According to new research, offering influenza vaccination to patients at a pediatric emergency department (ED) lessens the financial and patient burden of pediatric influenza. For the project, Rebecca Hart, MD, a pediatric emergency medicine fellow at the University of Louisville, and colleagues utilized TreeAge Pro software to analyze the cost effectiveness of four different strategies for offering the flu vaccine in the pediatric ED. A Healio report notes that the strategies they assessed consisted of offering the vaccine to four groups: all patients, only patients aged 0 to 5 years, patients at ‘high-risk’ for influenza-related complications according to CDC guidelines or no patients.

The researchers reviewed literature to identify baseline factors including the likelihood of influenza illness and baseline vaccination, the cost of the vaccine, outpatient visits for influenza, and influenza-related hospitalizations and death. In addition, the team used information on parents’ willingness to vaccinate their children in the ED from a prior study and performed a sensitivity analysis to determine the influence of uncertainties among input variables such as influenza prevalence, vaccine price and effectiveness, and costs of complications, reports Healio.

Hart says, “ Using this information, the software determined that the most cost-effective strategy was to offer the vaccine to all patients at a cost of $93.33 per case of influenza averted.
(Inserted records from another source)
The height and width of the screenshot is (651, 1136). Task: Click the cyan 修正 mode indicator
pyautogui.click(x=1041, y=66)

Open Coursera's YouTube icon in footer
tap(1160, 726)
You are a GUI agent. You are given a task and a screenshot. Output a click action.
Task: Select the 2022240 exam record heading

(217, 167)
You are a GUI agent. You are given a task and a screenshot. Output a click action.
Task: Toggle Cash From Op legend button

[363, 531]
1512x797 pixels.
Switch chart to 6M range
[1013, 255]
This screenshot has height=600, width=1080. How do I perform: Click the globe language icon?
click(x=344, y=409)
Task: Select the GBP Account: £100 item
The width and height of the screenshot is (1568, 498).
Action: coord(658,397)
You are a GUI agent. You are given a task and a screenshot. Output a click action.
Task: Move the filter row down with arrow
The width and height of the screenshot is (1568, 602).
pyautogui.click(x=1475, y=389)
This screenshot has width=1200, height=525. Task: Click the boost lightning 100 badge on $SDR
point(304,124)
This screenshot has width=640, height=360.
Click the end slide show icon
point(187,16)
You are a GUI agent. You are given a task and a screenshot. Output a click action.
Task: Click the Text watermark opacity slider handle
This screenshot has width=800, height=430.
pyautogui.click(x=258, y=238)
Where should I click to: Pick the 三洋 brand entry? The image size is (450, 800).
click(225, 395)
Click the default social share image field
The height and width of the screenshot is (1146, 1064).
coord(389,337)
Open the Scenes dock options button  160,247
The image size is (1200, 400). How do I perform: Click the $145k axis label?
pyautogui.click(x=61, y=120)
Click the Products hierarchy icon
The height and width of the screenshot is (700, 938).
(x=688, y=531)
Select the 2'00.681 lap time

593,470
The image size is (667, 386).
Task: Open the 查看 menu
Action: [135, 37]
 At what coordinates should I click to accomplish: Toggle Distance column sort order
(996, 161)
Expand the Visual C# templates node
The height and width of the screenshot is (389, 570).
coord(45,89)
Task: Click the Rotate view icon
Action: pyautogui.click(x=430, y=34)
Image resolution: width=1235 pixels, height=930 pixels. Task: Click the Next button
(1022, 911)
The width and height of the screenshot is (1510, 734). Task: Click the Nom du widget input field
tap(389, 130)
When compared to offering the vaccine to no one, offering to everyone saved an estimated $27 per patient and averted an additional 27 cases of flu [per 1,000 patients].”

“In our ED, we had not regularly offered flu vaccines to patients through the 2013-2014 season. My research project in residency revolved around surveying families to determine whether families would be interested or willing to receive influenza vaccine during an ED visit for a non-critical illness,” explains Hart. “We found that many families who intended to become vaccinated during the influenza season did not go on to become vaccinated, and that at least 50% of those families were interested in being able to obtain influenza vaccine in the pediatric ED. That led us to consider whether regularly offering the vaccine would be feasible.”

The results also showed that offering vaccination to all patients yielded an estimated incremental cost-effectiveness ratio of $1,030.11 per additional case of influenza averted compared with offering vaccination to no patients, according to Hart. She adds the cost per QALY saved was estimated at $55,258, which is in keeping with accepted standards for pediatric interventions.

The Healio report indicates that cost- effectiveness of influenza vaccination in the pediatric ED was based on a societal standpoint, which suggested “the strategy of offering vaccine to everyone had a net monetary benefit under a wide variety of conditions in sensitivity analyses,” Hart says.